Stated problem a -
Return, unchanged, the listing lines from the line containing "Add a reCAPTCHA custom field" through the line containing "Image resolution: width=1200", including both of those lines.

Source document -
▽

Note that for fully coupled flow simulations, the Hybrid tracking option may cause slightly different results between runs. The reason for this difference is the non-commutative nature of summations performed with finite-precision floating-point numbers. This becomes more pronounced with the accumulation of particle source term contributions. The order in which particles are tracked and deposit their sources is determined by the execution order of the OpenMP threads. This order varies from run to run, which leads to small changes in the accumulated DPM source terms. Due to the non-linear nature of many physical processes, these differences in the DPM sources may increase and become noticeable as variations in the simulation results.

To avoid the variations between runs, you can issue the following text command:

define/models/dpm/parallel/fix-source-term-accumulation-order?

Note that using this option may lead to an execution time increase.

When using the Hybrid method, you may optionally enable Use DPM Domain under Hybrid Options. This option can provide substantially improved load balancing, and thus scalability, at the expense of additional memory overhead. When Use DPM Domain is enabled, particle tracking is performed on a separate domain from the root computational domain. Flow and DPM variables are copied between the domains as part of the solution process. By using a separate domain, and thus partitioning strategy, for particle tracking the continuous and discrete phase loads are balanced independently. This allows the load to be shared more equally among the machines regardless of how particles are distributed throughout the computational domain. This is especially beneficial for simulations with non-uniform particle distributions over the computational domain. For limitations associated with the Use DPM Domain option, see Limitations on Using the Hybrid Parallel Method. With this option, you may also want to use the following text commands:

parallel → partition → set → dpm-load-balancing
This text command enables dynamic load balancing. You will be prompted to define a load imbalance threshold (that is, a percentage above which load balancing will occur), as well as the interval of DPM iterations at which you would like load balancing attempted. It is recommended that you retain the default values, as these are appropriate for a wide range of cases.
define → models → dpm → parallel → expert → partition-method-hybrid-2domain
This enables a partitioning method that is more granular and can yield faster calculations (especially for cases that are running on a low to moderate number of processors).

You may seamlessly switch among the Shared Memory option, the Message Passing option, and the Hybrid option at any time during the Ansys Fluent session.

In addition to performing general parallel processing of the Discrete Phase Model, you have the option of implementing DPM-specific user-defined functions in parallel Ansys Fluent. For more information about the parallelization of DPM UDFs, see Parallelization of Discrete Phase Model (DPM) UDFs in the Fluent Customization Manual.

When using the Message Passing or the Hybrid option you can make use of Ansys Fluent’s automated load balancing capability by giving an appropriate weight to the particle steps in each cell. In this case the number of particle steps in each partition is considered in the load balancing procedure. Further details can be found in Using the Partitioning and Load Balancing Dialog Box.

△

Stated problem b -
Retype word for word the stretch of the passage on parallel DPM tracking from "You may seamlessly" through "Ansys Fluent session.".

Given records -
▽

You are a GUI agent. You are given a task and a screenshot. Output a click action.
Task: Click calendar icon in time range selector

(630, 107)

△
▽

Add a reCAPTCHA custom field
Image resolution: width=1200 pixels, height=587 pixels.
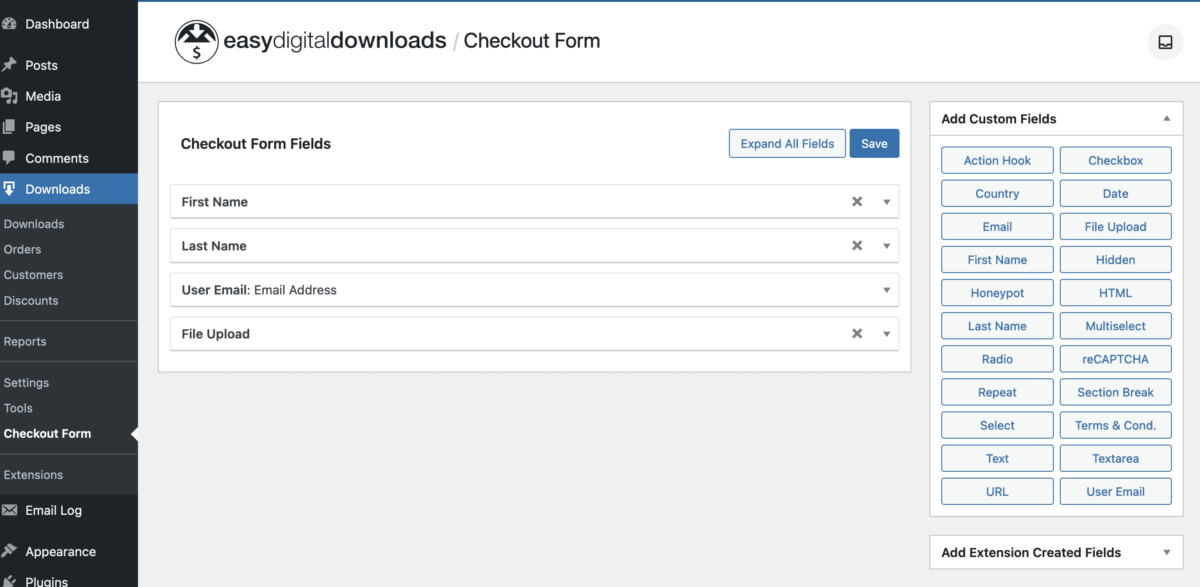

△

Full output a -
Add a reCAPTCHA custom field
Image resolution: width=1200 pixels, height=587 pixels.

Full output b -
You may seamlessly switch among the Shared Memory option, the Message Passing option, and the Hybrid option at any time during the Ansys Fluent session.